** TO BE DONE **
Arrange every line of the records below as a Markdown table with the columns Row and Record line, skipping blank lines. Leave the pictures out of the answer.

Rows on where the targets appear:

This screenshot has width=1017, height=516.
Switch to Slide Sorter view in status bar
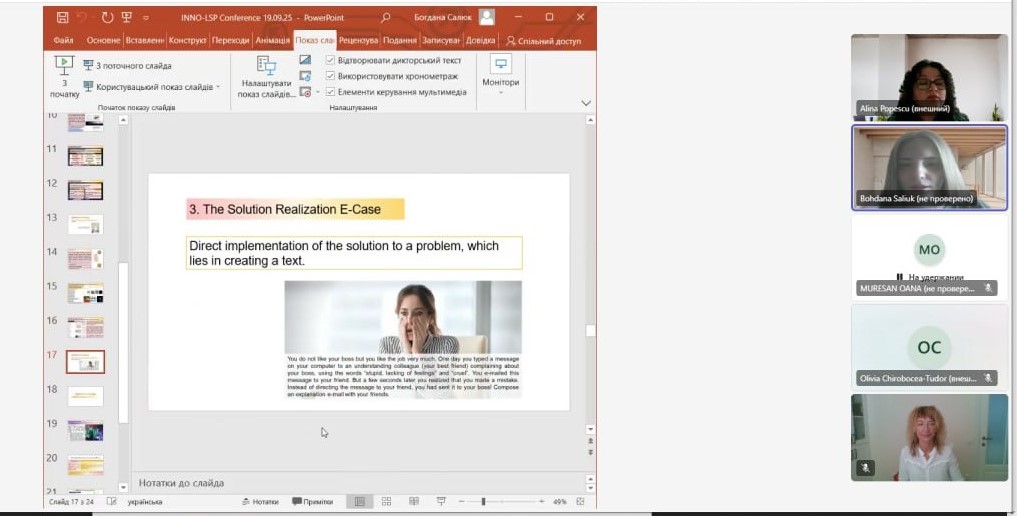386,501
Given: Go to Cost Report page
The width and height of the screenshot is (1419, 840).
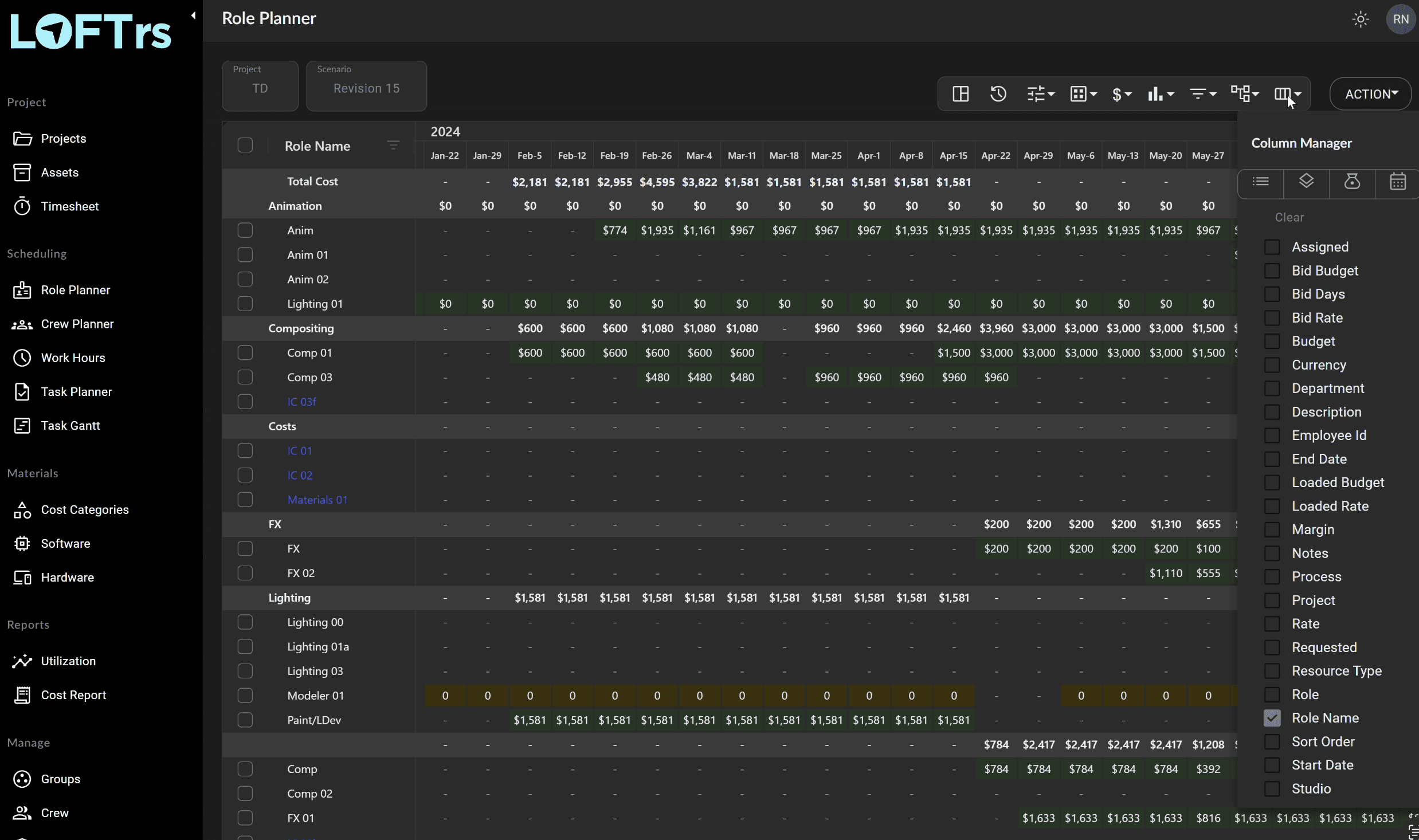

** EXPECTED ANSWER **
| Row | Record line |
|---|---|
| 1 | This screenshot has width=1017, height=516. |
| 2 | Switch to Slide Sorter view in status bar |
| 3 | 386,501 |
| 4 | Given: Go to Cost Report page |
| 5 | The width and height of the screenshot is (1419, 840). |